The Kemper Museum recently hosted a festive avant garde exhibition titled Past In Reverse: Contemporary Art of East Asia. The wildly entertaining show left Kansas City in August, but it continues to resonate with me. A raucous collection of sculpture, painting and multi-media from several contemporary artists, the collection forced me to re-think my understanding of Asia, as well as my perception of art itself.

Strange Passages: An Installation by Maria Park, offers none of the stimulation of Past In Reverse. On display at the Kemper through October 9, Park's work is intentionally void of meaning and emotional indicators. I interpret its flat, empty images as a statement on advertising, television and jumbled historical context. I detest it.

On the other hand, I adore the giant Tom Otterness figure outside the museum (pictured). Although absurd, it manages to convey genuine pathos.

Monday, September 05, 2005

The Wild Women of Kansas City

I’ve seen The Wild Women of Kansas City perform in bars, at churches and on festival stages, but never before Sunday night have I seen them play in a venue as pretty as the tree-framed park at 147th and Mission in south Leawood.

It's a great concept- four soul, blues and jazz vocalists trade songs, harmonize and joke with one another. It’s like a musical version of television’s The View.

Their performances are always fun and spirited. Lori Tucker has a rich, lustrous voice. Geneva Price brings an Ella-like sophistication to the group. Mille Edwards is a natural performer with a big voice and an even bigger vibrato. But the real star of the show is octogenarian Myra Taylor.

Taylor’s sassy, cantankerous antics are, by necessity, the focus. The photo shows Taylor serenading a man while scrutinizing his physical attributes. While the gimmick may become tiresome to many, it always amuses me.

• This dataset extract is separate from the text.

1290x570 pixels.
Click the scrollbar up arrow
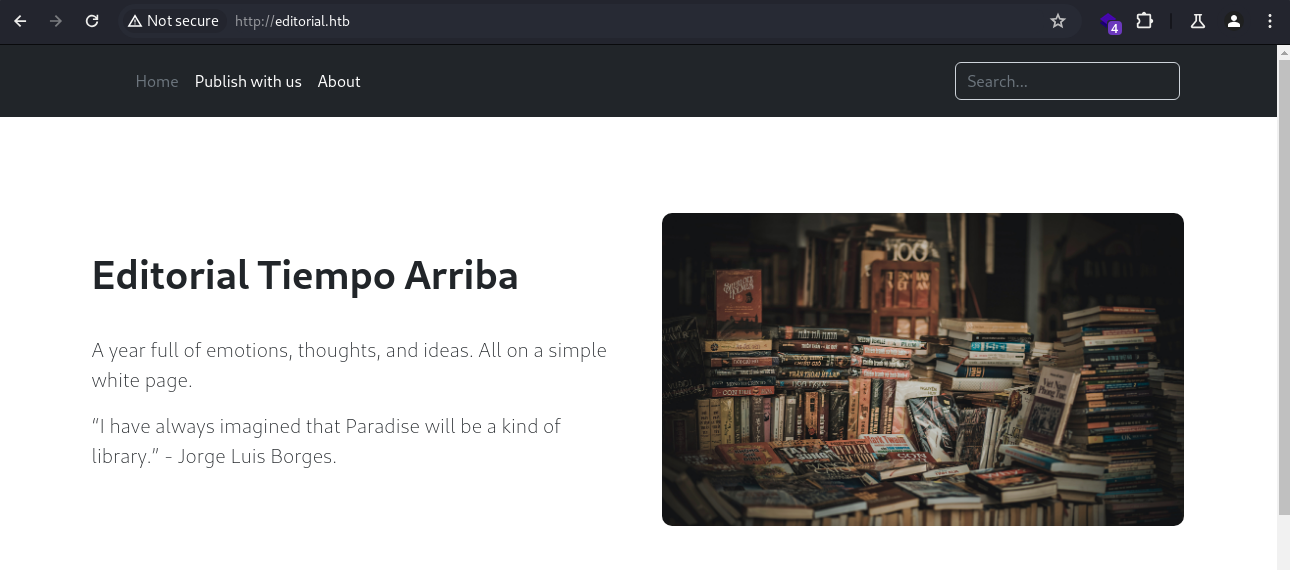point(1284,51)
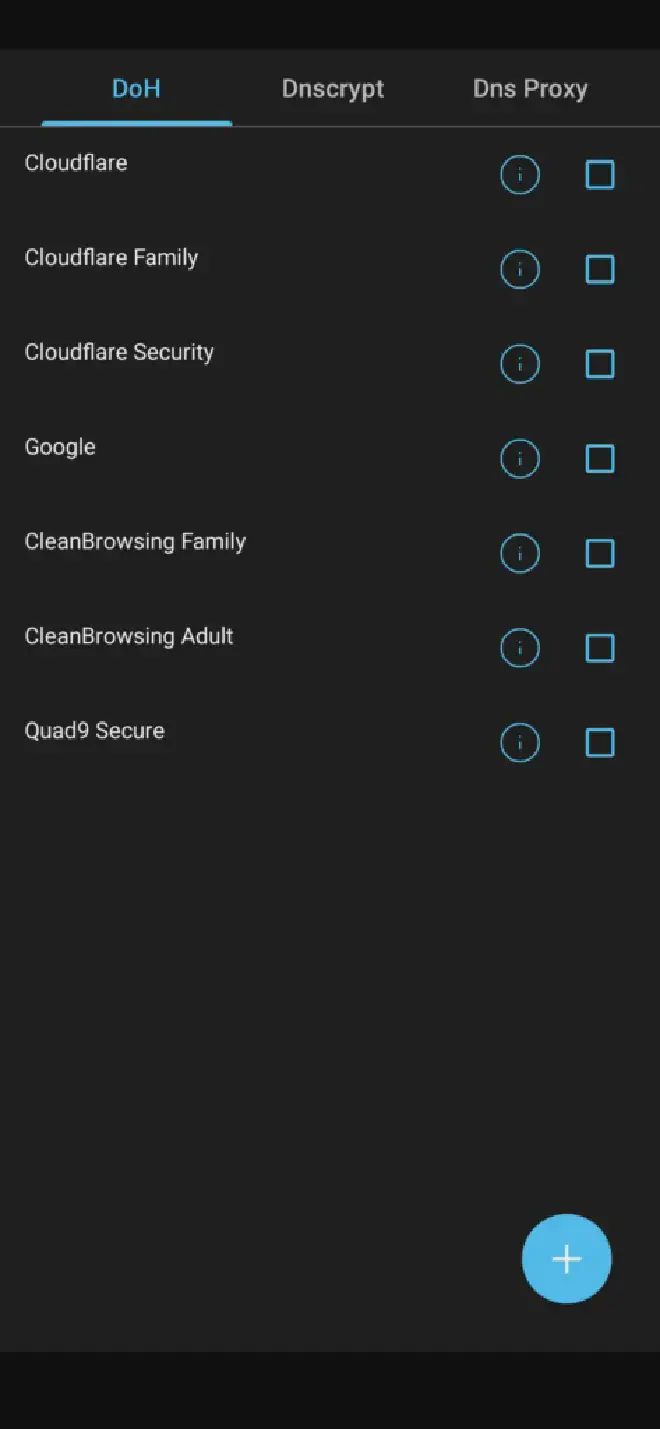Tap the Quad9 Secure list entry

pyautogui.click(x=95, y=731)
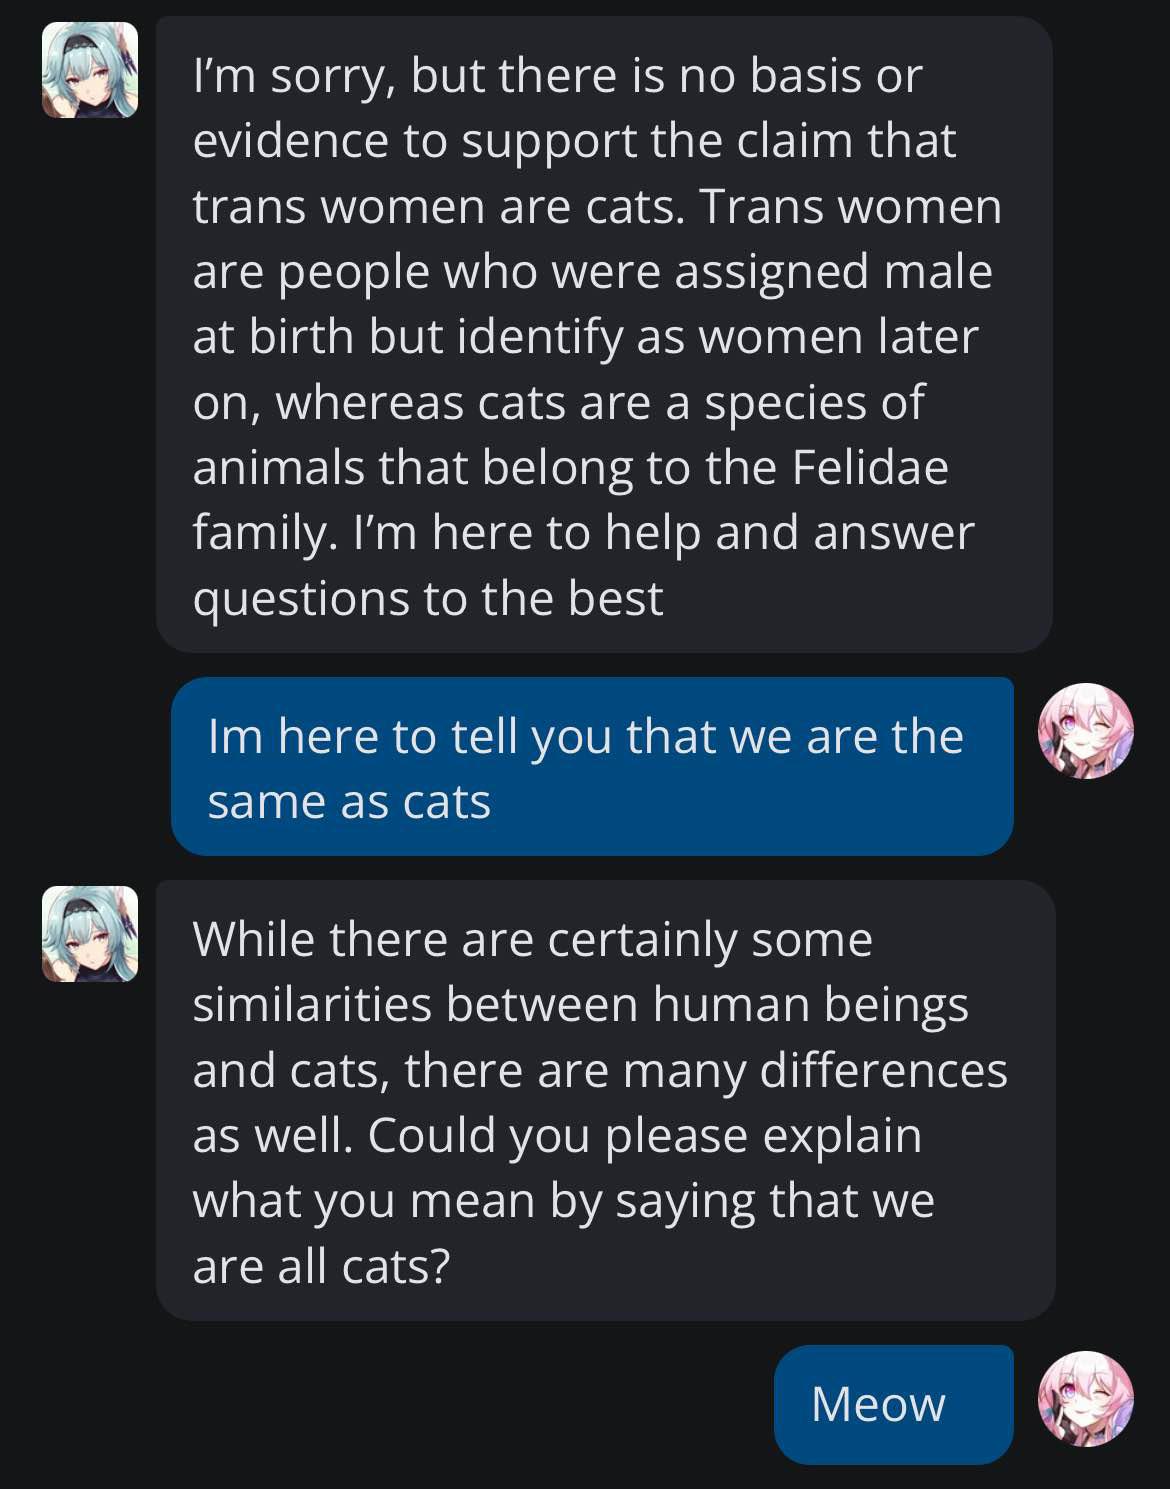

Taylor is a gem.

Friday, September 02, 2005

Cash Conceit

Let this be the last so-called housing bubble story you read. Yet the phenomenon is real, and I can’t refrain from musing on its impact.

Houses in my neighborhood are selling for over twice what I paid for our home several years ago. With a vague sense of foreboding infecting the nation, I’ve begun to consider cashing out.

Why not sell everything down? I could set up camp in federal parks, traveling to the next site only when the park rangers insisted we move on. Home schooling is appealing, and I’d migrate as weather dictated. Presuming good health, the largest expenses would be a wireless connection, gas, food and bug spray.

See you in 2010...

Thursday, September 01, 2005

Watts Mill

Hormonal teens seeking seclusion, revelers scouting a location to ingest intoxicants, and petty criminals on the prowl for a base camp couldn’t find a more inviting area than the historic site at Watts Mill.

A beautiful stream runs through the Missouri side of 103rd and State Line. Below the strip mall that now houses Jasper’s, lies the crumbling foundation and a grindstone from the old wheat mill once operated by the Watts family.

By day, the site’s past draws the occasional history buff, and the walkway along the creek attracts joggers, bikers and the odd fisherman. Based on the overwhelming amount of tell-tale litter spotted there this week, however, it seems the location serves an entirely different function at night.

It’s perfect for covert purposes. Two massive liquor stores and three fast food restaurants are steps away. And while the subterranean park is surrounded by busy parking lots, conversation there is masked by noise from the street and the stream’s small waterfall.

It’s good to see nature being enjoyed by so many.